How do exchange traded funds (ETFs) actually wind up on their exchanges? It’s probably not something to which you’ve given much thought – you see an ETF you like and you buy it. But an ETF’s life can start years before it ever begins trading, and Lisa Dallmer is one of the people who makes it all happen.

Dallmer, the executive vice president at NYSE Euronext, monitors exchange traded products (ETPs) and the index business around the world. She’s involved in nearly all aspects of an ETF’s life: linking up those who design and create indexes that will serve as benchmarks for ETFs to those who have ideas for ETFs. She also works to ensure that ETFs meet all the regulatory requirements for listing, and ensures that the funds’ trading operate as they should after they IPO. (Watch Tom Lydon and Lisa Dallmer discuss the basics of ETFs).

A Global Business Streamlined

Dallmer’s work has her traveling back and forth between the United States and Europe, ensuring that the approach to listing ETFs is as streamlined as possible in both markets.
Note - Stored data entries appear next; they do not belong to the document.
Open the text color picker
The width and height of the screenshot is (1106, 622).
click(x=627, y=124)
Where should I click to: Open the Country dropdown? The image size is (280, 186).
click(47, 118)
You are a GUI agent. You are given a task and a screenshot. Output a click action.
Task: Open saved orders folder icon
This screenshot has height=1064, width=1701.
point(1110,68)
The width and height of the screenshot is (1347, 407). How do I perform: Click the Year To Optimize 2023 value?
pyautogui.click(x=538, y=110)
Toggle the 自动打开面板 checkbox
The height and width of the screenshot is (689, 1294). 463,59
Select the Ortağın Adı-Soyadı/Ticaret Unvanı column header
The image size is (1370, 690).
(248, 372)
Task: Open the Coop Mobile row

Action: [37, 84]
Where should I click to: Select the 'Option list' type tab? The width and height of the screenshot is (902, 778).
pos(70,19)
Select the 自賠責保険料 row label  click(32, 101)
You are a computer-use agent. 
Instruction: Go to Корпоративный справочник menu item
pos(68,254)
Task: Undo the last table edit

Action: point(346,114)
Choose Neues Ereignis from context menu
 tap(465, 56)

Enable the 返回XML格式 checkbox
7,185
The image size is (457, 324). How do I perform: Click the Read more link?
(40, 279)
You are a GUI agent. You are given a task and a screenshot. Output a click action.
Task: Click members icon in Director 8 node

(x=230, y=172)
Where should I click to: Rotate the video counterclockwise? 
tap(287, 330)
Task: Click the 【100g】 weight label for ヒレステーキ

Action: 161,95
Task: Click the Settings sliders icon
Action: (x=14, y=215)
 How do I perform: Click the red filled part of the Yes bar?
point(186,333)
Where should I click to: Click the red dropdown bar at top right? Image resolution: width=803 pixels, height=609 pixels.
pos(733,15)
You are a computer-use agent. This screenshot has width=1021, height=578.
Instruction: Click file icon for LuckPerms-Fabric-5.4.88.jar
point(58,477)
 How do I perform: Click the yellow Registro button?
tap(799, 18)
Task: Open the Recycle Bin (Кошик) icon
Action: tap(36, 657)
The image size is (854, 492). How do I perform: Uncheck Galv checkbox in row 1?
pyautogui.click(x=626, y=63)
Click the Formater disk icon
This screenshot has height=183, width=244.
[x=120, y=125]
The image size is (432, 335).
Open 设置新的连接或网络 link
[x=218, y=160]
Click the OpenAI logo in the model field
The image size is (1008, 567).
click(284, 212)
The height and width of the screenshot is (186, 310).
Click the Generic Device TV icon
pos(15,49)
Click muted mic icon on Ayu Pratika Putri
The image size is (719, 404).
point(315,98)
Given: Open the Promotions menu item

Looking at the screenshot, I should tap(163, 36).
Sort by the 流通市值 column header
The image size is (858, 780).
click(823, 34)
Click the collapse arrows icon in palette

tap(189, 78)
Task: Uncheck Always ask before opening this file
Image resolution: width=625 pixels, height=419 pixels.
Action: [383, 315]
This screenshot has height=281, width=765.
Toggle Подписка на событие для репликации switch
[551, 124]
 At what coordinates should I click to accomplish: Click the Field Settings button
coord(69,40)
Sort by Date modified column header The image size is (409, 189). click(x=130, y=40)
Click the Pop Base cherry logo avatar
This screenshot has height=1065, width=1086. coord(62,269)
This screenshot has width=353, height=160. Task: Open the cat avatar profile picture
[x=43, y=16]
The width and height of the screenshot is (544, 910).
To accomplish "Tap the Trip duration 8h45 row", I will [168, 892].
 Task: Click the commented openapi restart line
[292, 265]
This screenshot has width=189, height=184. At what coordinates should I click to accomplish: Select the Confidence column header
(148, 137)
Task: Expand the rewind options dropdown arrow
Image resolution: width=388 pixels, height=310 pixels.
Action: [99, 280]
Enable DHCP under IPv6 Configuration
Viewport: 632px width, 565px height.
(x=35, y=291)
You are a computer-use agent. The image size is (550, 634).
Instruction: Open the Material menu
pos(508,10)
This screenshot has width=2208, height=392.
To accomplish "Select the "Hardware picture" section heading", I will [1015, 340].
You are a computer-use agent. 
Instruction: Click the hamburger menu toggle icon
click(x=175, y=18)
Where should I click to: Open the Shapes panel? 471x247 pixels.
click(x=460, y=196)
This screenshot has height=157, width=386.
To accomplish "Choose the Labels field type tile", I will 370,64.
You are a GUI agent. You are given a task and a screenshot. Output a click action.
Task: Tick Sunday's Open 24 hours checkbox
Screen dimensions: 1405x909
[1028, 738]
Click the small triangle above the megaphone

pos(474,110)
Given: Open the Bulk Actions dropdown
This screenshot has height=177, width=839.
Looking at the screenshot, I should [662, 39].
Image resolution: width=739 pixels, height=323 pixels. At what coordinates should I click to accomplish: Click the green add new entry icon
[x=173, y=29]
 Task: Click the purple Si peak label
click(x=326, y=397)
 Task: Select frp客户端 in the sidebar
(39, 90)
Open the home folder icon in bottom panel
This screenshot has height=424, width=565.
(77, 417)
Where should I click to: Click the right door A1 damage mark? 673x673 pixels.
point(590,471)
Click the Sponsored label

She points out that clients of NYSE are primarily ETF providers with products on both continents: State Street, Invesco PowerShares and iShares all have robust ETF businesses not only in the United States, but in Europe, as well.

The process of creating an ETF first has to begin with a good idea. “It ultimately has to begin with an idea that is appealing to investors,” whether it’s fixed income, international equity or a China-focused fund. Sometimes, the issuer will have an index in mind. Other times, the product is merely an idea. Either way, Dallmer’s team steps in to make it all happen.

NYSE put the product business next to the index business, Dallmer says, “because the product reflects the returns of a particular index.” Often, the index team and the issuer team are getting together and talking to a specific asset manager. (More on indexing).

Dallmer’s team has seen its fair share of ETF ideas come and go, so their opinions are often sought at some point in the creation process. But they’re not going to offer unsolicited advice if an idea doesn’t seem like a workable one. “We don’t really engage in a merit review process where we say this is interesting or not,” she says.

“People do come to us, and we provide anecdotal evidence. But if it’s a sixth to market product, it’s not my job to say five is enough.”

The Listing Process

Once an ETF idea is in place and an index has been put together, a prospectus is drafted and the Securities and Exchange Commission (SEC) is brought in for regulatory review.

There are two ways products are submitted to the exchange for listing:

  • Generic listing standards: This often applies to products for which there’s already a broad-based mold in place. For example, if a product consists of domestic equities and there are already a number of those listed, it means the generic listing standard will apply.
  • The “other” category: This is the category under which all other products that don’t fit the generic listing standards go, and it then has to be taken to the SEC. At that point, the SEC looks at the product, the prospectus and the exchange explains why they think it’s a reasonable product for investors to trade and why it’s justified under the exchange rules. (Creation and redemption explained).

Dallmer points out that actively managed ETFs have no generic listing standard, so every product that comes out is a unique filing. Once rules on a particular category of funds have been established, the generic listing standard is in place.